ESERCIZIO PROPOSTO A: Ricopia dal brano su Leopardi e l'infinito tutto ciò che va da "Non è un cattolico" fino a "a una retta.".

ESTRATTO:
* * *
Non è un cattolico Leopardi, però definisce quello di cui sente necessità, come qualcosa che non è qui, non è in questo mondo. Quando, mi viene in mente, quando dedica la poesia Alla sua donna dice: "se delle eterne idee l’una sei tu cui di sensibil forma sdegni l’eterno senno esser vestita...", se tu sei un’idea che non ha forma sensibile, la sua donna, ecco quello che Leopardi immagina, l’altro personaggio, è quello che non corrisponde con la realtà, che non c’è, che non è assimilabile alla realtà. Mentre l’uomo è finito, quello di cui ha bisogno è l’infinito.
Andando avanti ho fatto fare un disegno, allora alcuni mi hanno disegnato un omino stilizzato, poi hanno provato a far l’infinito, le nuvole. Ce n’è stata una ragazza che ha fatto un disegno che mi ha colpito perché molto sintetico: ha disegnato un segmento di fronte a una retta.
Che cos'è l'infinito in un disegno

Il segmento è qualcosa di finito e limitato, ha un inizio e una fine come l’uomo ha una nascita e una morte, e la retta invece è l’infinito, la cosa interessante inoltre è che il segmento deriva dalla retta, è una parte di retta. Perché vi dico questo? Perché la musica che ascoltiamo, quella di Mozart, vi assicuro è incomprensibile, incomprensibile se non ripercorrendo questa traiettoria che Leopardi ci ha chiesto. Perché uno può dire di una forma: mi piace, non mi piace; può dire: è orecchiabile, non è orecchiabile, mi dà gusto, non mi dà gusto; ma per dire che questa cosa è bella, bisogna capire perché è venuta fuori, bisogna capire da dove viene quella forma, quella cosa che vi dicevo all’inizio, perché per me fino a un certo punto non era stato così, era una questione di gusto. Mentre poter dire bello è un giudizio sull’origine di quella forma. E allora bisogna che in questo momento, prima di ascoltare Mozart, voi immaginiate un momento particolare, perché questa musica è stata scritta immaginando un momento particolare.
* * *
ESERCIZIO PROPOSTO B: Nelle registrazioni, sostituisci "Postalcode" con "Zipcode" in tutto ciò che va dalla riga contenente "Where should I" fino alla fine, lasciando invariato il resto. Riporta solo queste righe, senza le immagini.

Voci archiviate da una raccolta:
* * *
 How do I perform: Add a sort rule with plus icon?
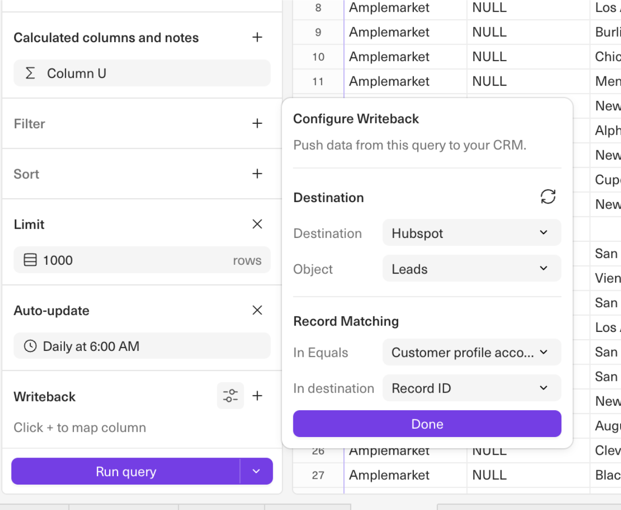click(x=257, y=174)
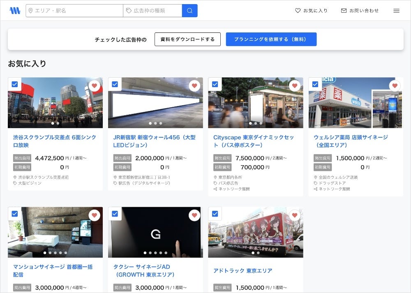Uncheck the ad truck Tokyo area checkbox

click(x=215, y=214)
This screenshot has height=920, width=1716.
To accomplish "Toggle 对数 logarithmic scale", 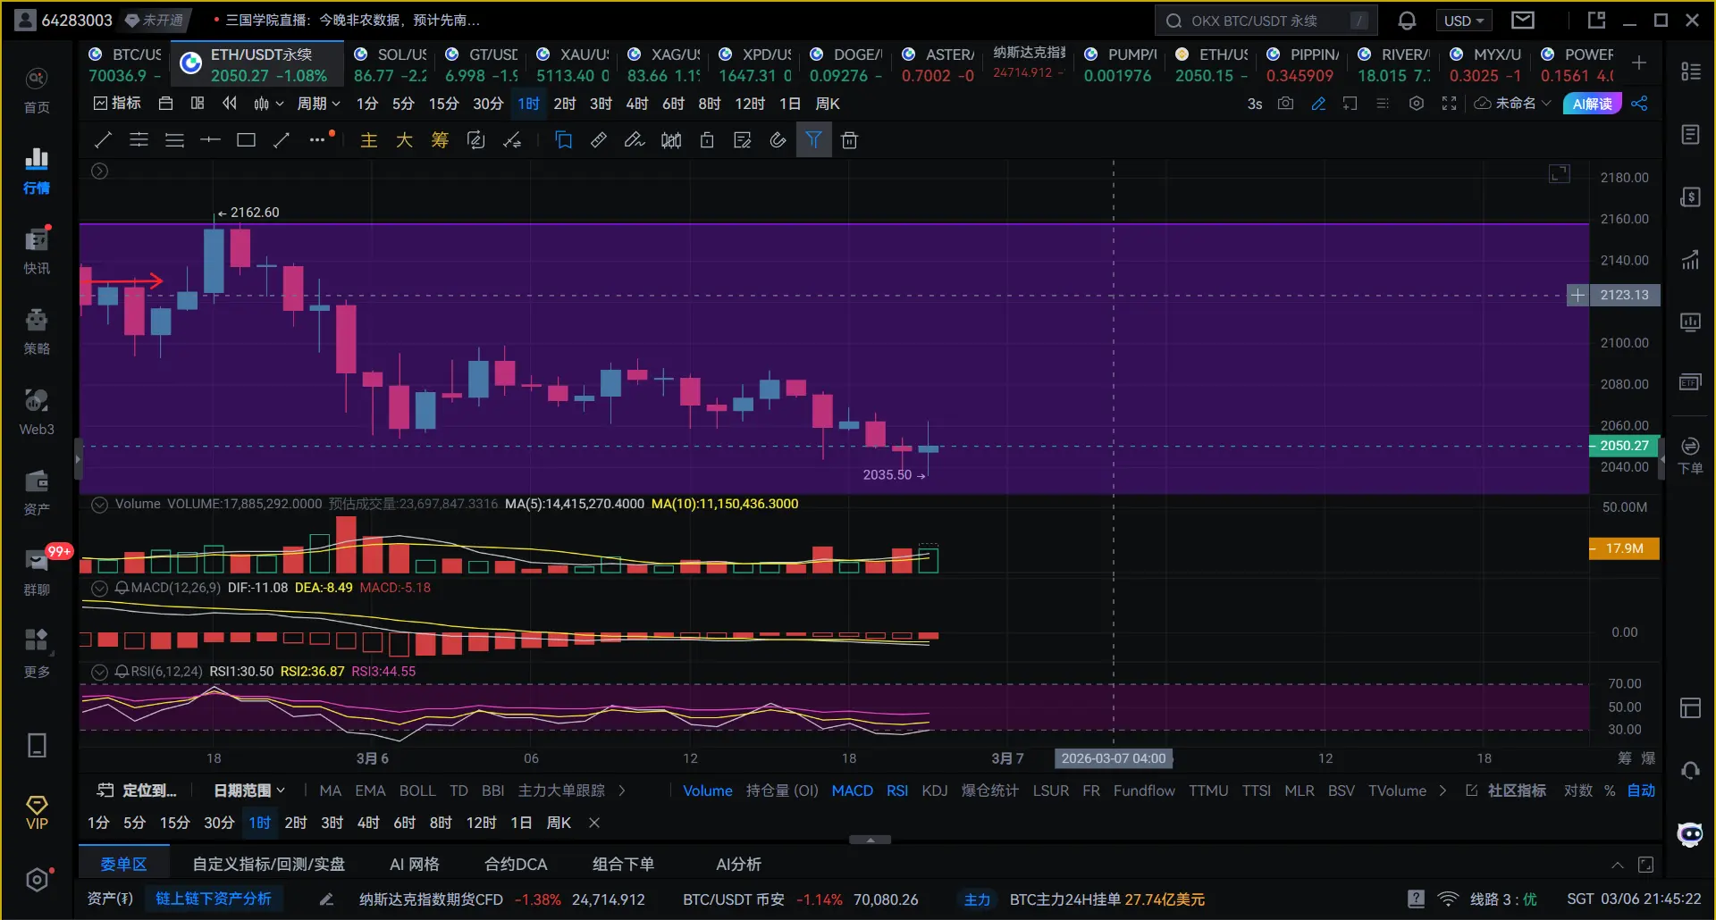I will pos(1577,790).
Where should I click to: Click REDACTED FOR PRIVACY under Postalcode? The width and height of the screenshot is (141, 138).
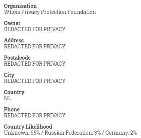tap(35, 64)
* * *
RISPOSTA COMPLETA A:
Non è un cattolico Leopardi, però definisce quello di cui sente necessità, come qualcosa che non è qui, non è in questo mondo. Quando, mi viene in mente, quando dedica la poesia Alla sua donna dice: "se delle eterne idee l’una sei tu cui di sensibil forma sdegni l’eterno senno esser vestita...", se tu sei un’idea che non ha forma sensibile, la sua donna, ecco quello che Leopardi immagina, l’altro personaggio, è quello che non corrisponde con la realtà, che non c’è, che non è assimilabile alla realtà. Mentre l’uomo è finito, quello di cui ha bisogno è l’infinito.
Andando avanti ho fatto fare un disegno, allora alcuni mi hanno disegnato un omino stilizzato, poi hanno provato a far l’infinito, le nuvole. Ce n’è stata una ragazza che ha fatto un disegno che mi ha colpito perché molto sintetico: ha disegnato un segmento di fronte a una retta.

RISPOSTA COMPLETA B:
Where should I click to: Click REDACTED FOR PRIVACY under Zipcode? The width and height of the screenshot is (141, 138).
tap(35, 64)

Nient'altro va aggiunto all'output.